Paul had a car with a driver waiting for me downstairs. I still don't remember how I got downstairs or what I said to the driver. Just the web of pain over my whole back, spinning over my shoulders, making me sob.

The car started moving. The driver, an old black man with gray dreadlocks and silver studs up his earlobes, hummed along to some gospel song on the radio.

I wanted to say something to him. To ask if he knew what I should I do. Where I was going. How to make the pain stop. But he kept humming and the car kept rolling through the busy late-spring New York City afternoon and I couldn't think of what to say, what to ask, how to begin.

I looked down at my purse in my lap and thought about who I could call. Whose number I could dial who would say, “Tell that man to drive you here. I'll take care of you. I'll comfort you.”

I unpinned the bag and started searching, rummaging past my wallet, lip gloss, lotion, writing pad, and then at the bottom I saw my phone and the half-full bottle of ibuprofen I'd purchased at the pharmacy.

I reached for it.

The driver's humming got louder. I snatched the top of the bottle off and poured half of what was left into a shaking hand.

Now the driver sang along with the music coming from the speaker behind my head. “
His word said he won't. I believe it. I receive it. I claim it.”

My hand was shaking so badly, some of the pills fell to my lap and then the floor.


No
,
he'll never put more on me—”

“Stop singing!

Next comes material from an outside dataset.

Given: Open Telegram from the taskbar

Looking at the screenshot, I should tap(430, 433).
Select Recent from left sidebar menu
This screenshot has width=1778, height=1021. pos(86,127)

Turn off the music!” I shouted as more pills fell to the floor.

The car went silent.

I rolled down my window and took in as big a breath as I could.

“Whatever it is, you don't need those pills for it,” the driver said.

I could feel him looking at me through the rearview mirror, but I kept my eyes on the buildings and people and bikes and cars rolling past outside the window. I took two more breaths and dropped the rest of the pills.

“I'm fine,” I said, my voice cracking and unexpected tears rolling down my cheeks.

“I'm glad to hear that. Now, is there somewhere I can take you? Someplace where you have someone who can handle—”

“There's no one. Home. Just take me home.”

I told him my address and he rolled the rest of the windows down, saying he thought I needed more air. He started talking about his grandson who was in business school at Columbia. How hard it was; how he kept telling “the boy” he had to be strong because the devil is out there working in the streets.

I nodded, out of respect, and kept watching the world move along as if mine hadn't just stopped. It was the only thing I could do to stop my tears. Then I went back to gathering the pills off of the dirty car floor. I had a feeling I was looking for something. Waiting. Beside us in the downtown traffic, a couple with California-blond hair canoodled in a Saleen S7.